In order to study the asymmetric transmission (AT) property of the designed device, we adopt full three-dimensional finite-difference time-domain (FDTD) for numerical simulations. Periodic boundary conditions are applied in the x- and y-directions, and perfectly matched layer condition is applied in the z-direction. The dielectric substrate is chosen as silica with relative permittivity of 2.1 and the gold is modeled with a lossy Drude dispersion [36]. It is worth noting that the periodicity p = 500 nm is much smaller than the operation wavelengths (800 ∼ 1700 nm) in our study, therefore, the device only supports the 0th diffraction order.

3. Results and discussion

3.1. AT response of the coupled complementary chiral metasurface

In order to understand how the designed chiral metasurface exhibits AT responses for both linearly and circularly polarized waves, we employ Jones matrix method to describe its transmission characteristics. When an incoming plane wave normally impinges on the device along the forward direction (i.e., the positive z-direction), the electric field of the incident and transmitted light can be expressed as [19]

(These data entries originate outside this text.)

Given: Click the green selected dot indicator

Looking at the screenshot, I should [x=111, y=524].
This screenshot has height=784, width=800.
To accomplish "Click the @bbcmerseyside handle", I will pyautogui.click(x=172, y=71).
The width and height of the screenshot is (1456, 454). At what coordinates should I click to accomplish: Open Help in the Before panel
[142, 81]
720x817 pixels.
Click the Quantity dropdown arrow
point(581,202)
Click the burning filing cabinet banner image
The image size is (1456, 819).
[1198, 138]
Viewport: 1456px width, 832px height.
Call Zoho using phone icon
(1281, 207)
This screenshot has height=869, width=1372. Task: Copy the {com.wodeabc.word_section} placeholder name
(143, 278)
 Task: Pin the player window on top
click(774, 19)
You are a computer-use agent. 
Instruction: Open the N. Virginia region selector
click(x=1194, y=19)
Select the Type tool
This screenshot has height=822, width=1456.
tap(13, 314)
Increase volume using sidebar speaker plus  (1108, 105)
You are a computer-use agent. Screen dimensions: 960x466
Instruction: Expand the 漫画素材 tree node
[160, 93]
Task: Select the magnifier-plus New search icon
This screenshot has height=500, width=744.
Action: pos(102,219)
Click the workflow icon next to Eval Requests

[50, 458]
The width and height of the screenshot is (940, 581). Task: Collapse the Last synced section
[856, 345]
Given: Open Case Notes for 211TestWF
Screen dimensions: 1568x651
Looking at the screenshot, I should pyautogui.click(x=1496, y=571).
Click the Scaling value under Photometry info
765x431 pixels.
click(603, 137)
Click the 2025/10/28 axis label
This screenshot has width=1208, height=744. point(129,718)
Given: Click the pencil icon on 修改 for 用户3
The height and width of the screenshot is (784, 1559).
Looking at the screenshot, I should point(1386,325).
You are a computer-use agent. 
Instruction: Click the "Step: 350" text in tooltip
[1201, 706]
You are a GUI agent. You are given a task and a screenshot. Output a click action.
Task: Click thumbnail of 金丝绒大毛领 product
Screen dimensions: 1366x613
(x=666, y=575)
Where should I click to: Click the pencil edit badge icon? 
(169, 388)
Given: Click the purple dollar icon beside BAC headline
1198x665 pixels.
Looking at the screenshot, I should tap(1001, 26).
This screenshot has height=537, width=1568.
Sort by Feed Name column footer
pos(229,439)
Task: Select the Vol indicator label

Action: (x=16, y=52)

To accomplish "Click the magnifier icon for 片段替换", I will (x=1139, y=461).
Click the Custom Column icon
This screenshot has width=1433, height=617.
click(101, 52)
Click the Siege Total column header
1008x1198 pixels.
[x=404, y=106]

(1)$${{\boldsymbol E}_i}({\boldsymbol r},t) = \left( {\begin{array}{c} {{I_x}}\\ {{I_y}} \end{array}} \right){e^{i(kz - wt)}}$$

(2)$${{\boldsymbol E}_t}({\boldsymbol r},t) = \left( {\begin{array}{c} {{T_x}}\\ {{T_y}} \end{array}} \right){e^{i(kz - wt)}}$$

where ω is the frequency of the incoming light, k is the wave vector, and I_x, I_y and T_x, T_y are the complex amplitudes of the incident and transmitted light components along the x- and y-directions, respectively. The transmission matrix T, commonly known as Jones matrix, is described as

(3)$$\left( {\begin{array}{c} {{T_x}}\\ {{T_y}} \end{array}} \right) = \left( {\begin{array}{cc} {T_{xx}^f}&{T_{xy}^f}\\ {T_{yx}^f}&{T_{yy}^f} \end{array}} \right)\left( {\begin{array}{c} {{I_x}}\\ {{I_y}} \end{array}} \right) = T_{lin}^f\left( {\begin{array}{c} {{I_x}}\\ {{I_y}} \end{array}} \right)$$

where the superscript ‘f’ and the subscript ‘lin’ represent the forward propagation direction and a linear polarization along the x- or y-direction, respectively. $T_{ji}^f$ represents the transmission which means i-polarized light in and j-polarized light out.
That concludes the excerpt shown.